The success of Wal-Mart is in many ways paradoxical. The world’s biggest corporation – and one of the most technologically sophisticated – emerged from the poor, rural backwaters of Arkansas, a state regularly at the bottom of most state achievement rankings. Increasingly global in procurement and sales, it grew from a base that was racially homogenous – a result of the violent expulsion of African-Americans – and suspicious of all outsiders. A company that plays on “family values” is based in a region with one of the highest divorce rates in the United States. A region of low-income families adhering to a range of anti-materialist Protestant faiths gives birth to this colossus of consumerism. And the list goes on.
But as a business, it does a lot of things right, even if the social consequences are often wrong. Now, adding valuable new analyses to a growing literature on a company both deeply loved and passionately hated, two historians offer distinctive, if overlapping, accounts of what Sam Walton hath wrought. Both books are essential reading for understanding not just Wal-Mart, but also America’s general political and economic trajectory.
Nelson Lichtenstein, as indicated by his book’s title–The Retail Revolution: How Wal-Mart Created a Brave New World of Business (Metropolitan, July) – focuses on how Wal-Mart’s revolution in retail has transformed business more broadly and possibly created the paradigmatic corporation for the “post-industrial” economy, as General Motors did in the decades after World War II.
By contrast, in To Serve God and Wal-Mart: The Making of Christian Free Enterprise (Harvard, May), Bethany Moreton concentrates on the cultural revolution – or counter-revolution – that Wal-Mart fostered yet also opportunistically exploited. Wal-Mart’s patriarchal but service-oriented and religiously-tinged corporate culture not only helped it thrive in its home territory. It also gave the company an edge in exploiting the nation’s growing inequality and economic insecurity and in capitalizing on the Southernization of American politics and the rise of the Republican right.
Wal-Mart fostered both revolutions, sometimes not as a fully thought-out strategy, by shrewdly taking advantage of ideas generated by others – from the discount store model to bar codes – and by converting what seemed to be drawbacks and obstacles into opportunities. Much of Wal-Mart’s innovative success comes from its single-minded, even ruthless pursuit of some of these adopted ideas and, ultimately, from the advantages it gained from its great size.
But as it advanced economic and cultural revolutions, Wal-Mart was also nurtured by independent changes in business and society.
Frustrated by corporate constraints on his dime store operations, Sam Walton launched his chain of discount stores in 1962, a time when discounters like New York’s E.J. Korvette inspired the creation of new chains, including K-Mart, Woolco and Target. Although Arkansas had been a center of populist opposition to chain stores as a foreign threat, Walton defined his chain as local. He recognized the potential buying power in rural communities, swollen with retirees benefiting from the New Deal (from social security to local lake development, as Moreton notes). He built a distribution center with his own truck fleet (since local transportation was underdeveloped), then filled in stores throughout a day’s driving radius. Then he expanded the pattern in ever more regions.

> [Material provided]
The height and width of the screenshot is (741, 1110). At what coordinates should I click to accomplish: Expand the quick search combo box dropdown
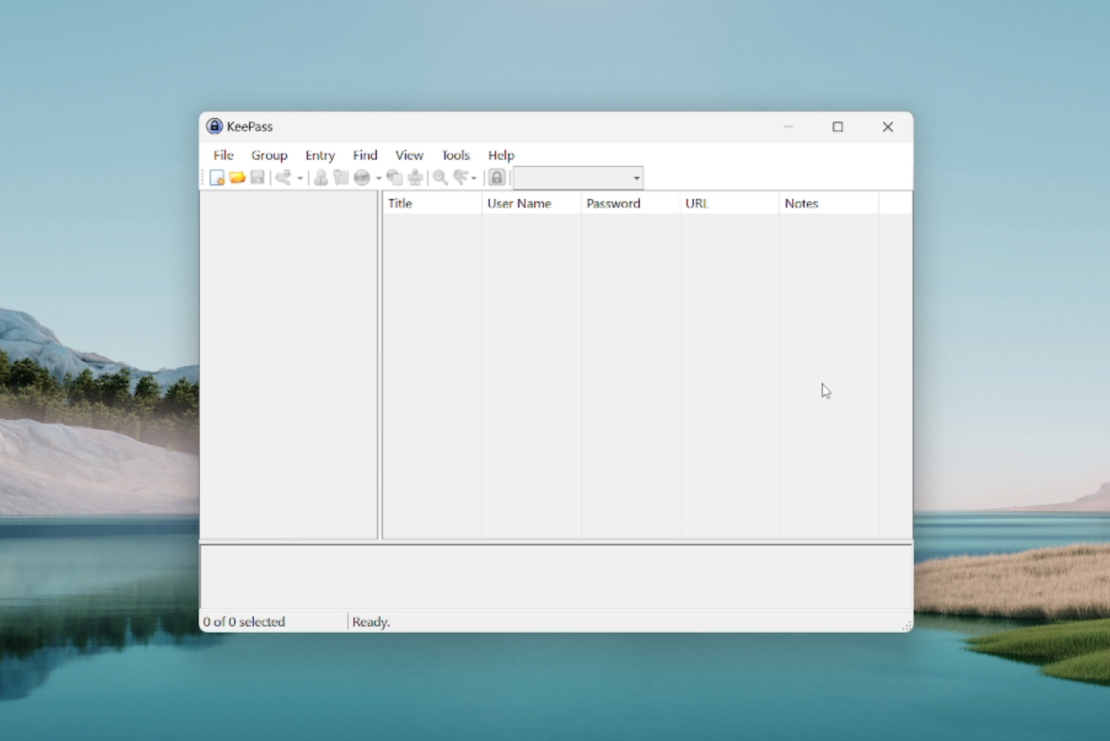coord(637,177)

> [What to work on]
A – Name every discount retailer other than Wal-Mart that the review of the two Wal-Mart books mentions.
B – According to the review of the two Wal-Mart books, in what year did Sam Walton launch his chain of discount stores?
C – Carry on the review of the two Wal-Mart books from where it ends.
The data that comes after the review of the two Wal-Mart books is unrelated to it.

> [Responses per task]
A – E.J. Korvette, K-Mart, Woolco, Target

B – 1962

C –
Wal-Mart at heart was an increasingly efficient distribution company, Lichtenstein writes, and an information company, not a traditional retailer. It promoted bar codes early and used information systems to track products from point-of-sale to vendors. It minimized inventory. It also accumulated sales information to gain leverage in its tough negotiations for cheaper prices from suppliers. These vendors, like Procter & Gamble, previously enjoyed the upper hand but increasingly partnered with or became subordinate to Wal-Mart. The company seized power from the manufacturers, Lichtenstein notes, revolutionizing not only retail, but the whole economy.
Walton also gained competitive advantage by keeping labor costs low and unions out, following a union-buster’s advice to either fight his employees or get them on his side – and he did both as needed. He also was a relatively early big importer from Asia, despite his Buy American marketing. That strategy took off when Wal-Mart established its own buying office in China, subjecting producers there to the same demands for special treatment and ever lower prices.
One of the ways Walton tried to get employees – and customers – on his side was through the creation of what Moreton describes as conservative Christian “corporate populism”. Wal-Mart’s defanged populism had none of the original Populist bite against big corporate power, but retained its resentment of all that was foreign. The company created “Wal-Mart country” as home not just for poor rural whites of Arkansas but for all the working-class families that have been increasingly stressed financially since the 1970s – Wal-Mart’s “golden decade.”
Walton himself was a mainstream Presbyterian, but the corporate culture of Wal-Mart owes much to the conservative Protestantism of the Ozarks that had developed a reverence for both God and the “free market.” Walton recreated in his stores, Moreton argues, a version of the patriarchal farm family, with a largely female sales force and largely male management – a pattern now the subject of a giant class-action lawsuit.
The company promoted the model of the “servant leader,” adopted by many conservative churches, for those managers, even though the ideal of leading by serving often conflicted with the harsh methods used by Wal-Mart managers, including kindly old Mr. Sam, the father figure of Wal-Mart country. Female clerks saw themselves as serving the needs of families rather than promoting Godless consumerism.
Wal-Mart recruited store managers heavily from local Christian colleges, encouraging their programs of education in free-market fundamentalism – groups like Students In Free Enterprise – and other efforts to spread the linked gospels of Christianity and free markets. Wal-Mart supercenters and evangelical megachurches grew in tandem, and their hardcore constituents tended to vote Republican and trust more in God and Wal-Mart to solve their problems than in government and unions.
Moreton says this is not just a result of corporate manipulation and credits Wal-Mart’s women employees with shaping the corporate culture. But she also provides ample evidence of manipulation. Where the softer cultural strategy failed, she and Lichtenstein both show how hard Wal-Mart is willing to crack down. Moreton relies heavily on the testimony of Wal-Mart loyalists, who play a crucial role in the company. But half Wal-Mart’s workforce turns over annually, many voting – if not in a union election – with their feet to express discontent.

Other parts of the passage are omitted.